FOR IMMEDIATE RELEASE
The fourth of the Bruges Group’s papers on the draft EU Constitution dissects the threat it poses to Britain’s legal system. Oliver Letwin exposes one of the least noticed features of the EU constitution. He argues that it provides the basis for the gradual transfer of virtually the entire criminal law from national Parliaments to Brussels. The Criminal Justice provisions will undermine Britain’s laws, legal system and procedure and the unique safeguards that have developed in Common Law. Oliver Letwin also critiques the Government’s slight-of-hand in pretending that the Constitution does not represent a significant change to Britain’s laws and legal traditions.
Oliver Letwin highlights the provisions of concern. Chapter IV Section I, reads: "The Union will take measures to prevent and combat crime, racism and xenophobia". It goes on to tell us that the Union will aim at "the approximation of criminal laws". Chapter IV Section IV tells us that: "judicial co-operation in criminal matters in the Union...shall include the approximation of the laws and regulations of the Member States". He says, "This is, in other words, a document that begins to put the local judiciaries in the position of working towards the approximation of the criminal laws between the States - I don't think that implication has been spelt out by Mr Hain if, indeed, he has remotely noticed it."
Oliver Letwin then analyses the so-called Framework Law, which is to establish measures to: "prevent and settle conflicts of jurisdictions between Member States." And, "to facilitate co-operation in criminal matters between judicial and equivalent authorities in relation to proceedings and the enforcement of decisions." These will, according to Mr Letwin, effect criminal proceedings and the enforcement of decisions, i.e. in policing. A European Framework Law may establish "minimum rules concerning admissibility of evidence, definition of the rights of individuals in criminal procedure, rights to victims and any other specific aspects of criminal procedure which the Council has identified." This turns even court procedure into an EU Competence (power).
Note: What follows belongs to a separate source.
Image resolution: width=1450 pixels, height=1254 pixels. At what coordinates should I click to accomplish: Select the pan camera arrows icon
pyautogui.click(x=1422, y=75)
The authors of the draft are primarily concerned with definitions of, and sanctions for, serious crimes. Such as: "terrorism, trafficking in human beings and sexual exploitation of women and children, illicit drug trafficking, illicit arms trafficking, money laundering, corruption, counterfeiting of means of payment, computer crime and organised crime." Yet the authors of the draft don't regard that as a limit, because they go on to tell us that the Council can add "to the list". This could extend the EU institutions interference into all criminal areas.
This is, in short, a clear charter for the progressive transfer of control over the criminal law of the UK and other Member States from our Parliament to the Council, the Commission, the ECJ and the European Parliament. Oliver Letwin states that, "If Mr Hain believes that such a transfer is a "tidying up exercise", it is difficult to know what Mr Hain would regard as serious."
As Oliver Letwin argues, "The modern State has, as its primary purpose, to protect one person against others. In our own case, this conception goes right back to Magna Carta and beyond... Our freedom was established when Henry II set about the creation of the common law; when the Barons brought King John to Runnymede... Right back to the foundations of the modern State... " These freedoms will be undermined by the EU Constitution.
Oliver Letwin explains why the criminal justice provisions are in the Constitution, "...the only plausible motive for the people who have drafted this draft - is to lay one of the principal foundations of statehood. The authors have built into the Constitution the basis upon which, progressively, the combined forces of the Council, of the ECJ, of the Parliament, and of the judiciaries of the Member States, will transfer power over the criminal law from the Member States to the central authorities, and thereby help to establish those central authorities as the primary State."
He Concludes, "This is not a tidying-up exercise. To transfer power over the criminal law is, on the contrary, one of the most fundamental things that could happen to this country's constitution. It is bad enough that such a thing should be put forward by a Prime Minister of this country. It is unspeakable that he should suggest it is something about which it is not necessary to vote in a referendum and for which it is not necessary to obtain the full-hearted consent of the British people."